Nice: quatre eurodéputés face à l’euroscepticisme
Quatre députés, de quatre bords différents, pour un exercice de pédagogie transpartisan sur l’Europe. Le Mouvement européen des Alpes-Maritimes a organisé, hier soir à Nice, son « grand oral des eurodéputés du Sud-Est ». Bruno Gollnisch (RN), Françoise Grossetête (LR), Sylvie Guillaume (PS) et Marie-Christine Vergiat (Front de gauche) ont livré leurs visions, souvent antagonistes, sur les événements majeurs qui ont jalonné la vie de l’Union ces cinq dernières années, comme sur le cap à lui donner désormais, dans un contexte de plus en plus prégnant d’euroscepticisme, voire de rejet frontal.
L’immigration, à fleur de peau
Relancés par Stéphane Leneuf, rédacteur en chef à France Inter, et titillés par une assistance pugnace, par moments virulente, les protagonistes ont joué le jeu d’un débat courtois, sans rien lâcher de leurs convictions pour autant. Ce fut le cas en particulier sur l’immigration, qui a suscité de très longs échanges à fleur de peau. Autour de Françoise Grossetête et Sylvie Guillaume, partisanes à des degrés intermédiaires d’une immigration contrôlée, Marie-Christine Vergiat et Bruno Gollnisch ont divergé dans les grandes largeurs.

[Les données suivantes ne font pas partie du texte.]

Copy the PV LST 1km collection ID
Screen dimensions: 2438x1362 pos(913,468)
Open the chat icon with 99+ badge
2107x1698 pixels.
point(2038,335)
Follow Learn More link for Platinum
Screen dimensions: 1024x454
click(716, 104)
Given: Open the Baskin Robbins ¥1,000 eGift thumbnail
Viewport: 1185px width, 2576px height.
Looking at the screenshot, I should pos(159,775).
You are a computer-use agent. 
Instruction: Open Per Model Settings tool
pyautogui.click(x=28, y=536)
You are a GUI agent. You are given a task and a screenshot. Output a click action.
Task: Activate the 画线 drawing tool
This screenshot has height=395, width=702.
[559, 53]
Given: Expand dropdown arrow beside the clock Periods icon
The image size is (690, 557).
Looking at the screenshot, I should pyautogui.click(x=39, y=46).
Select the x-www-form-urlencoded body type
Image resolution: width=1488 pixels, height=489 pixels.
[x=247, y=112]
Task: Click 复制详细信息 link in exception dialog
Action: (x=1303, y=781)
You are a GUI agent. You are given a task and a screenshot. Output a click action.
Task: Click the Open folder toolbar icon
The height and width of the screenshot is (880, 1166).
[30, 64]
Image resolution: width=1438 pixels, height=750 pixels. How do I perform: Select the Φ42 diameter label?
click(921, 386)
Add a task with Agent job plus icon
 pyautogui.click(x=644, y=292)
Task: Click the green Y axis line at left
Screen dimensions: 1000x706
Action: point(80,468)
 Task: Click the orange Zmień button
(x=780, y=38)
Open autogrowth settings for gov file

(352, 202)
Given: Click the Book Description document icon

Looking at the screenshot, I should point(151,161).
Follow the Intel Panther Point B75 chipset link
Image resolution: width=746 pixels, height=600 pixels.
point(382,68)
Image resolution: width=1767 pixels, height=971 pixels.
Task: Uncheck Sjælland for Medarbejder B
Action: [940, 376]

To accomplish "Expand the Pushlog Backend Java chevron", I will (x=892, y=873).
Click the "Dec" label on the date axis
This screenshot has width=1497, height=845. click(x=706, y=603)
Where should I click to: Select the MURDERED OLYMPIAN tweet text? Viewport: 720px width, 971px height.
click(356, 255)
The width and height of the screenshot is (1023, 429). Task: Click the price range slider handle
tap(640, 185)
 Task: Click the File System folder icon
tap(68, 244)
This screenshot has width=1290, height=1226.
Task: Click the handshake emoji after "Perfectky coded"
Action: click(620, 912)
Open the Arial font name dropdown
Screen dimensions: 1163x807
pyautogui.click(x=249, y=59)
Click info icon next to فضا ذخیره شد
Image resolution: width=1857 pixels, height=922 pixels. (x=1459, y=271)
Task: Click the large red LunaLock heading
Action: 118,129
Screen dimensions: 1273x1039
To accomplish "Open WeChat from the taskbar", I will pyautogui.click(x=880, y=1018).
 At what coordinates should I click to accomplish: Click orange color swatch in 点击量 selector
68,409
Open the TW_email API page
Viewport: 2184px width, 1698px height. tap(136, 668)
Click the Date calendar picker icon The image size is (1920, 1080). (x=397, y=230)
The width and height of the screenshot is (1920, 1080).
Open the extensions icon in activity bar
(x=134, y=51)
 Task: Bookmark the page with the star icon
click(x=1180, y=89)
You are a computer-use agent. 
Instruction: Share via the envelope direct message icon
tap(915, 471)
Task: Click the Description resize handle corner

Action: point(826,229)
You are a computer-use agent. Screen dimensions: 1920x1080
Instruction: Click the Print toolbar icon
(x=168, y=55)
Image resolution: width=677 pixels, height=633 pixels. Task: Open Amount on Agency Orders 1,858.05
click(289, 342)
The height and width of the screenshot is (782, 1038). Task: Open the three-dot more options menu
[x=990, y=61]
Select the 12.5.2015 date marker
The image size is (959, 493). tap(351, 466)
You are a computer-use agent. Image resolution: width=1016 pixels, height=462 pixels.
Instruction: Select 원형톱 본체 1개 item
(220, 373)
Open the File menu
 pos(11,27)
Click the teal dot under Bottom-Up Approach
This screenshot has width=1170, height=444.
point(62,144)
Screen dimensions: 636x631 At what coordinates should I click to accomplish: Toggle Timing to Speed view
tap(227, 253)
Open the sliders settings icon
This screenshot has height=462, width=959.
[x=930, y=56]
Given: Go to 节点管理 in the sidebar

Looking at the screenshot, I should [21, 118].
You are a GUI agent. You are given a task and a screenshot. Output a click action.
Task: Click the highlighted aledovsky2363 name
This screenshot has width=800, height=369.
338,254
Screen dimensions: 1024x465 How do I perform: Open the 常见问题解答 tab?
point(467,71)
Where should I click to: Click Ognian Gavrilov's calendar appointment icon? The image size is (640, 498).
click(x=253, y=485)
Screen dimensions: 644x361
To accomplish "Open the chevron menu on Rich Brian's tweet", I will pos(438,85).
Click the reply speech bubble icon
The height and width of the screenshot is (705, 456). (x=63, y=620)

L’eurodéputée Front de gauche a brandi l’étendard de la générosité : «Il faut arrêter de faire peur aux gens en leur livrant des chiffres qui ne sont pas fondés et en confondant la lutte contre le terrorisme et l’immigration irrégulière. Ceux qui traversent la Méditerranée au péril de leur vie n’ont pas le choix. Je plaide pour qu’ils puissent venir dans l’Union européenne avec des visas humanitaires. Il est insupportable que des gens meurent en Méditerranée. » Bruno Gollnisch, à l’inverse, s’est employé à stigmatiser les périls: «Notre continent est menacé de submersion. L’Europe a été massivement en faveur de l’immigration. Il faut arrêter les régularisations.»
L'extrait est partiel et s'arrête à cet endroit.